はじめに
【問題点2】公共施設の著しい老朽化をどうする?
新しい会計制度の導入によって見つかった問題はいくつかありますが、最も大きなものは、公共施設(建物、道路など)の著しい老朽化です。これは日本のほとんどの自治体に該当する問題です。これまでまちの公共施設については、何となく古いのではないかと住民や職員など、多くの人が薄々感じていましたが、今回の新公会計制度での財務書類作成により、数字で明らかになりました。
あくまでも会計上の「耐用年数」による試算ですが、公共施設の老朽化比率がかなり高い自治体もあり、極めて深刻な状況となっています。ここでの耐用年数とは、建物や道路などの固定資産が使用できる期間として、法律により定められた年数のことです。国が「資産の価値は、これくらいの期間でなくなる」と定めた期間を指します。
よく似た言葉に「耐久年数」というものがありますが、これは、生産者などが独自の判断で「これくらいの期間は、問題なく使用できる」と公表しているものです。
さらに悪いことに、高度成長期には勢いで、バブル崩壊後には景気対策として、ほぼ同時期に建設された公共施設が一斉に老朽化し、更新時期(建て替え、工事の時期)が重なっています。
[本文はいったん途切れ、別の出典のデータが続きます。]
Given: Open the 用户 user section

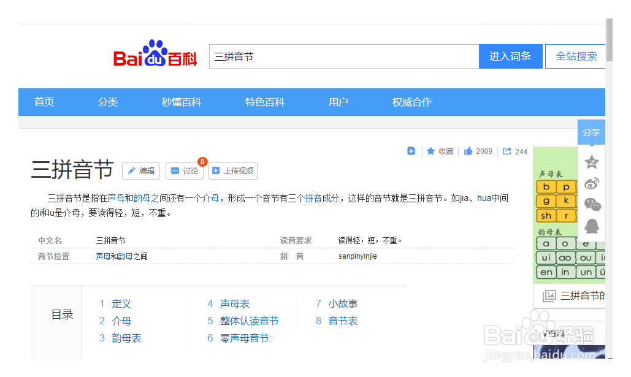Looking at the screenshot, I should coord(338,102).
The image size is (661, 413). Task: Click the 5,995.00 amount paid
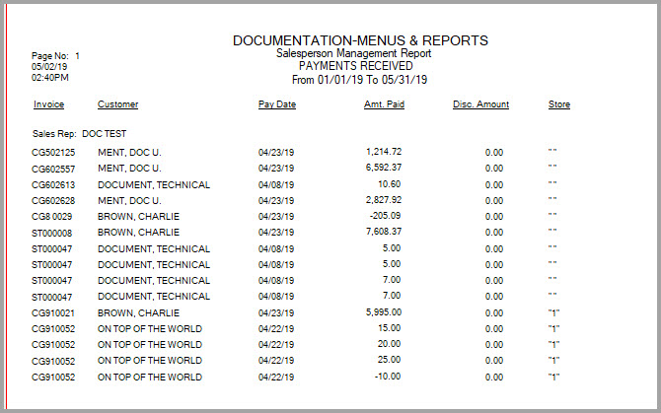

耐用年数が過ぎた資産について、全く同じものをつくるといくらかかるかを算出したのが将来更新必要額です。これによると、ほとんどの自治体で、現存する公共施設を今後も全て保有していくことは、財政的に困難であるということも明らかになりました。
また、財政的なことではありませんが、耐用年数を過ぎた建物などは、土木建築工学的な面からみた安全性が心配されます。
【解決策】新地方公会計制度を活用して公共施設の整備は計画的に
公共施設の老朽化に関して自治体では、「このままではいけない」という危機感をもち、「何とかしよう、変えていこう」という想いで試行錯誤しています。このような状況をみて総務省は、自治体に対して『公共施設等総合管理計画』および『個別施設計画』を策定することを要請しました。
多くの自治体はこれまで、公共施設の整備については、主に「古くなったら建て替える」「壊れたら直す」ということを繰り返してきており、計画的な対策ができていませんでした。
『公共施設等総合管理計画』および『個別施設計画』の策定により、一定の時期に整備工事が集中し、そのときに使うお金が膨大なものにならないように数年にわたって平準化(毎年同じくらいの金額を出していく)することが期待できます。
まちで新地方公会計制度がしっかりと整備され、信頼のおける財務書類が作成されなければ、財政状態や運営状況を正確に把握することはできません。今後、さらに増大する住民ニーズに応えるために、さまざまな政策・施策課題や制度改革への対応が必要となりますが、そのためにも新地方公会計制度が業務としてしっかり定着することが重要です。